1934Amer. Jrnl. Physiol. CX. 308 The pictures could be accounted for if progression were saltatory and by a process such as Lillie (1925) has described as occurring in the iron wire model... Here, due to reactivation by eddy currents flowing around the segments, activity progresses in jumps from node to node and consequently is more rapid than in the simple model.1949Jrnl. Physiol. CVIII. 339 The finding..that a large decrease in node spacing can occur without a drop in conduction velocity is shown not to conflict with the theory of saltatory conduction.1977Proc. Nat. Acad. Sci. LXXIV. 211/1 Myelinated nerve conducts by transmission of electrical excitation from node to node through local electrical circuits. This ‘saltatory’ mode of conduction results from a discontinuity in the excitability properties of the axon: excitable regions (nodes) alternate with nonexcitable passive core conductors (myelinated internodes).

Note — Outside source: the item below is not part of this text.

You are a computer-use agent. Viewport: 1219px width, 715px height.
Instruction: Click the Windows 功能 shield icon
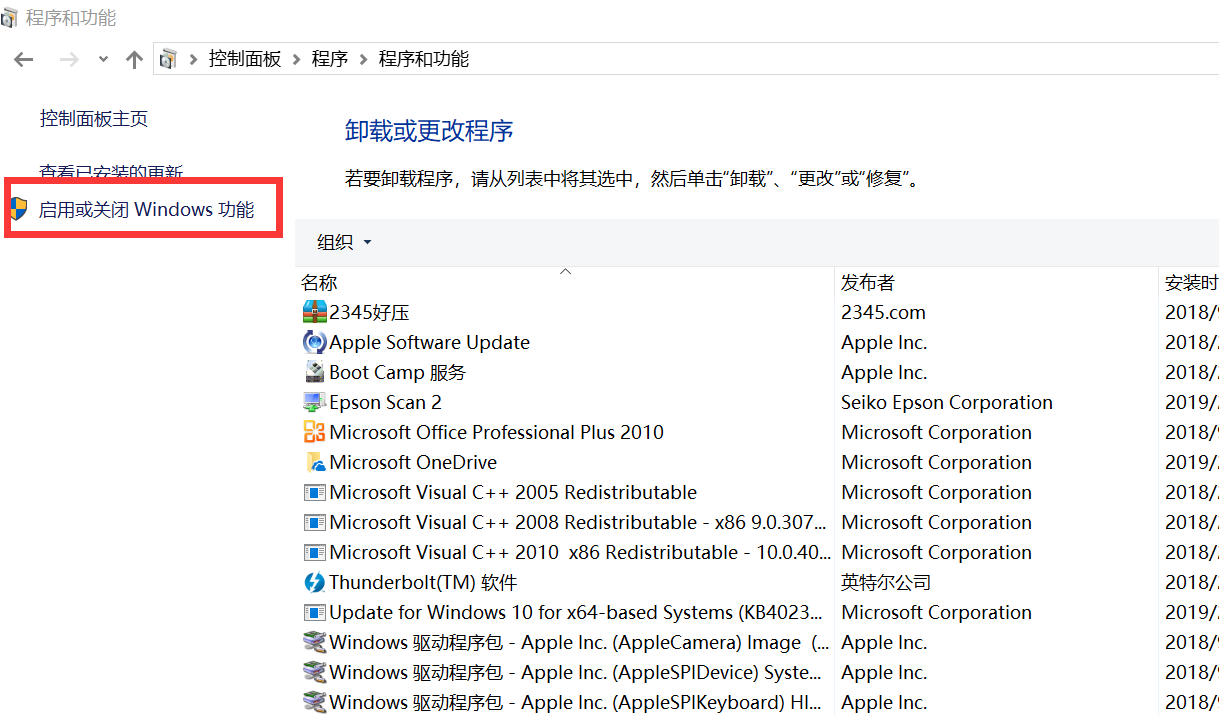click(x=18, y=209)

e. Biol. Of the movement of small particles within cells: proceeding in directed jerks.
1964L. I. Rebhun in Allen & Kamiya Primitive Motile Syst. in Cell Biol. 503 Particles may at one time undergo Brownian movement and suddenly undergo a process converting this to sudden, discontinuous motion, i.e., saltatory motion.1970Nature 7 Feb. 559/1 It may well be..that microtubules in brain function in the saltatory transport of material and vesicles from their site of formation in the cell body to their site of utilization at the synaptic endings.Ibid. 5 Sept. 1006/2 Translocation has been pictured as a saltatory interaction between enzyme-containing vesicles and fibrous proteins, chiefly micro⁓tubules.
3. Biol. saltatory replication, a hypothetical evolutionary event in which very many identical copies of a short section of DNA are added to a genome.
1968R. J. Britten in Carnegie Inst. Year Bk. 1966–7 72/2 Saltatory replications, the hypothetical events by which families of hundreds of thousands of similar nucleotide sequences are produced in the DNA of an organism... Families are produced in a time short compared to the time required for their loss by divergence (a few hundred million years).1968― & Kohne in Ibid. 84/1 Events in which very many copies [of a DNA segment] are made in a short time interval (saltatory replication). Evidence is now available which clearly indicates saltatory replication.Ibid. 88/1 A saltatory replication producing 100,000 copies of the right sort of gene is a candidate for a genetic event with immense potentiality.1970Nature 12 Dec. 1043/2 Such gene expansion has been designated saltatory replication and is illustrated in Fig. 1 C.
B. n. A dancer. Obs. rare—1.
a1625Fletcher, etc. Fair Maid Inn iii. i, A second, a lavolteteere, a saltatory, a dancer with a Kit at his bum.
II. ˈsaltatory, n.2 Antiq.
[ad. med.L. saltātōri-um, neut. sing. of saltātōrius (see prec.) used subst. Cf. saltory.]
= saltary.
1903Edin. Rev. July 179 The saltatory was a contrivance by which deer could make their way into the park, but could not jump back again.